Fifth edition, INSCRIBED BY WHITMAN IN THE YEAR OF PUBLICATION TO THE JOURNALIST, AUTHOR AND UNION SOLDIER R. J. HINTON, ONE OF WHITMAN'S EARLIEST CHAMPIONS: 'R. J. Hinton, from Walt Whitman with his love. Washington, April 1872.'
First published in 1855, the editions of Leaves of Grass published during Walt Whitman's lifetime contain multitudes. First published in 1855 as a slim volume of twelve poems, by the time of Whitman's death in 1892, succeeding editions of Leaves of Grass had been so enthusiastically revised and appended that the 'deathbed edition' of 1891-2 ran to 438 pages. Bound in with Leaves of Grass in this edition of 1872 is Passage to India, the two works appearing in the same volume for the first time. Both are reprinted here from their respective 1871 editions with some minor revisions and alterations, almost all to typography rather than text.\
Richard J. Hinton [1830-1901], to whom this volume was presented by Whitman, was born in London, and relocated to the US in 1851. Having trained as a printer, he travelled to Kansas with his friend, the journalist, publisher and fellow abolitionist James Redpath [1833-1891] to support John Brown. (Hinton and Redpath would later co-author Hand-book to Kansas Territory and the Rocky Mountains' Gold Region (New York: J.H. Colton, 1859).) But for an accident which prevented him from travelling, Hinton would have fought alongside Brown in the raid on Harper's Ferry; in the aftermath, a man mistaken for Hinton was hanged. Hinton served in the Union Army between 1861 and 1865, and later recalled meeting Whitman for the first time while lying wounded in a hospital (Washington Letter, published in the Cincinnatti Commercial, 26 August 1871).

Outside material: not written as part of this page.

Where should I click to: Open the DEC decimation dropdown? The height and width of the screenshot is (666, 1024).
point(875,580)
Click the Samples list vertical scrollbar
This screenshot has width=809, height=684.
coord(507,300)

The bookplate to the front pastedown is that of the bibliographer and book collector Jacob Chester Chamberlain [1860-1905]. On 17 February 1909 Chamberlain's library was dispersed at a dedicated sale at the Anderson Galleries, New York. This volume was Lot 666 (a clipping of its listing in the original auction catalogue is tipped in to this volume.) The second bookplate, to the verso of the front free endpaper, is that of the department store owner and book collector William F. Gable [1856-1921].